La expedición debía partir del Puerto de Palos, ya que los de Sevilla o Cádiz estaban desbordados de judíos que, perseguidos por la Inquisición, abandonaban la península. Ese mismo año, los reyes católicos habían expulsado a los moros de España.

Este puerto, por entonces uno de los más importantes del litoral andaluz, estaba situado en Huelva, a orillas del río Tinto, en una ensenada cuya profundidad aceptaba el calado de barcos del tipo carabela o nao.
En las antípodas de la leyenda de que la reina empeñó sus joyas para financiar el viaje Isabel decidió -a través de una Real Provisión del 30 de abril de 1492- que los pobladores más calificados de Palos proporcionasen gratis dos carabelas equipadas para una navegación de un año. Y suspendía las causas penales de aquellos que se anotasen para formar parte de la tripulación.

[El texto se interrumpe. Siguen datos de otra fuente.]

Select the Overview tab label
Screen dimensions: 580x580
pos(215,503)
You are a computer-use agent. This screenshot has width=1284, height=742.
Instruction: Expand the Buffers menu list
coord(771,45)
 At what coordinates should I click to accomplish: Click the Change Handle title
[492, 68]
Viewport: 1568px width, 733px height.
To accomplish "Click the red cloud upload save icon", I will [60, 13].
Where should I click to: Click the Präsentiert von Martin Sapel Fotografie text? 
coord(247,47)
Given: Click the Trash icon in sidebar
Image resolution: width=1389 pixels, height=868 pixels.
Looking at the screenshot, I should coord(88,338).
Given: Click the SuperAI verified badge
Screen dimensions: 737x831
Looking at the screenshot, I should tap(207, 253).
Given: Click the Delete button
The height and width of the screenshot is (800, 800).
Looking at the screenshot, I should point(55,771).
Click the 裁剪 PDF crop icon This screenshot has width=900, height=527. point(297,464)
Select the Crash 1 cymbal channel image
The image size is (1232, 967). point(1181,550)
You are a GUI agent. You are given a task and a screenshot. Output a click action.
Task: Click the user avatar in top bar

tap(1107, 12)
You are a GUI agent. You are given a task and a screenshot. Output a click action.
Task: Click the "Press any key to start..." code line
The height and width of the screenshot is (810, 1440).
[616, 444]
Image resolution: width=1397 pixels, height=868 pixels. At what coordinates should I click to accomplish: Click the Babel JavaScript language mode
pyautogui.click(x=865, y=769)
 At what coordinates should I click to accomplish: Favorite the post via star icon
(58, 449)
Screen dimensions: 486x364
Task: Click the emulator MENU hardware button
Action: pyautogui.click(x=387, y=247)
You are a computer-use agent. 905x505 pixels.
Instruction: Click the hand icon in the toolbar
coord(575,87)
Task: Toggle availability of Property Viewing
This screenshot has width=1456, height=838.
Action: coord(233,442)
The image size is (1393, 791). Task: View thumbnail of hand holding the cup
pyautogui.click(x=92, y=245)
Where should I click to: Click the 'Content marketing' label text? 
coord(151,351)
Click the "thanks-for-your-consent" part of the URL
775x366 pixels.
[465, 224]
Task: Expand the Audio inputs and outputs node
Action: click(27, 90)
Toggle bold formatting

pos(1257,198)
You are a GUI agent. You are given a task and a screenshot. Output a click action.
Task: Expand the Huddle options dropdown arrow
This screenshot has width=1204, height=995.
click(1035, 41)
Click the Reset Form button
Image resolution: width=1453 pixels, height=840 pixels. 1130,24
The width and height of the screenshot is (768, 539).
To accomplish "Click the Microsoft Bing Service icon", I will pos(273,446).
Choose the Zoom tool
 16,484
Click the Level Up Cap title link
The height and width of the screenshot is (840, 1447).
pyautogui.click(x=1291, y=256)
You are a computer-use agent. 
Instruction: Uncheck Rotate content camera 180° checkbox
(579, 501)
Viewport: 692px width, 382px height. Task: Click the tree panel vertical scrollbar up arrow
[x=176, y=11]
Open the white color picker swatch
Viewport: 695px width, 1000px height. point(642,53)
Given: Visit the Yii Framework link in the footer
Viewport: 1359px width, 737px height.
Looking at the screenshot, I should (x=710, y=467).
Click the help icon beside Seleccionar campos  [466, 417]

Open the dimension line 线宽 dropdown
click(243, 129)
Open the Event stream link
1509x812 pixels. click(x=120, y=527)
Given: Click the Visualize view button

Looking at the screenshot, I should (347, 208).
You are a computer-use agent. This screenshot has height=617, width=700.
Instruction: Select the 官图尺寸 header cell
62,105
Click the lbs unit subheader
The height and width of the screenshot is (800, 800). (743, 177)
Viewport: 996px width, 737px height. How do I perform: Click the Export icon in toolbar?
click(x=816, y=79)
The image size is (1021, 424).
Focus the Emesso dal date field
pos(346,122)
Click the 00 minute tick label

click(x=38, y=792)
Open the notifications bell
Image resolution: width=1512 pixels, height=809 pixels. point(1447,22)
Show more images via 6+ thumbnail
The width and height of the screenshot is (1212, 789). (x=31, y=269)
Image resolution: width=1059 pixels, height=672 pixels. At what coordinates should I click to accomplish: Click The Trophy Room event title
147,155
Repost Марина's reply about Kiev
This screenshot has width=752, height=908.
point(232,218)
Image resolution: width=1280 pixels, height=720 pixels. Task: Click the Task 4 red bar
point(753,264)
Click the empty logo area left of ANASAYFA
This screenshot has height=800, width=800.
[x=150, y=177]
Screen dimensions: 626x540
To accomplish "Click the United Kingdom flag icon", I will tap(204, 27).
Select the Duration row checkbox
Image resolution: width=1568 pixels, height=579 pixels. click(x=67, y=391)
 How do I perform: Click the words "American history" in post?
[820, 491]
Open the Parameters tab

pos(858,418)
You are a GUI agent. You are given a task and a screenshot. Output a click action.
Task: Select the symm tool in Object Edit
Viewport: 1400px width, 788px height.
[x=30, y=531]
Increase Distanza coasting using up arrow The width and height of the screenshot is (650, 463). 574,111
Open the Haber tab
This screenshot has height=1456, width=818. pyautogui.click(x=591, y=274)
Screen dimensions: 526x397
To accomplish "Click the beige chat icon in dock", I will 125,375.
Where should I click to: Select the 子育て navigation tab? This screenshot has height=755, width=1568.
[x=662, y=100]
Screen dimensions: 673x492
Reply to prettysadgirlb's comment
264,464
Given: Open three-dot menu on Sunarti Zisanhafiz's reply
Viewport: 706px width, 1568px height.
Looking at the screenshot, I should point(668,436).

Todos protestaron. Unos, porque no deseaban ceder su dinero y los curas por la inclusión de malhechores en una empresa que llevaría la bandera de la evangelización. Además, había que estar loco para embarcarse con un genovés desconocido hacia tierras nunca antes exploradas.
El que destrabó el malestar fue Martín Alonso Pinzón. Este adinerado capitán -si bien no se llevaba bien con Colón- era muy querido en Palos, y fueron los franciscanos de La Rábida los que los presentaron. Con el almirante sellarían una alianza en que el primero guiaría la expedición y el otro sería una suerte de segundo comandante. Al conocer que Pinzón sería parte, brotó el entusiasmo.
A través de un recorrido por las tabernas de la zona, se logró reclutar a 90 hombres. La mayoría eran españoles y lograron colarse cuatro condenados a muerte, acusados de asesinato.
Con el dinero recaudado, Pinzón alquiló dos embarcaciones pequeñas: La Niña y La Pinta. La primera era propiedad de Juan Niño y era la más ligera; había sido botada en 1488 en los astilleros de Puerto de Moguer, con una eslora de 22 metros, tenía capacidad para una veintena de tripulantes. En cuanto a La Pinta, construida alrededor de 1441, era la más rápida de las tres naves, y en ella se embarcó el clan Pinzón: familia, amigos y marineros fieles. La tercera, alquilada al navegante y cartógrafo español Juan de la Cosa, era La Gallega, una embarcación de 24 metros de largo y 8 de ancho. De 23 metros de eslora, podía llevar a unos cuarenta hombres. Colón la rebautizó como Santa María.
Con provisiones para un año, el viernes 3 de agosto, antes de la salida del sol partieron de la Barra de Saltes, frente a la ciudad de Huelva y el 6 de septiembre dejaron atrás las islas Canarias -luego de contratiempos técnicos- y se internaron hacia lo desconocido.
El Puerto de Palos se abandonó a finales del siglo XVI y ya a principios del siglo siguiente quedó sepultado por la erosión de la colina cercana. Se descubrieron sus restos en 1992, 500 años después de que Colón partiese a lo desconocido.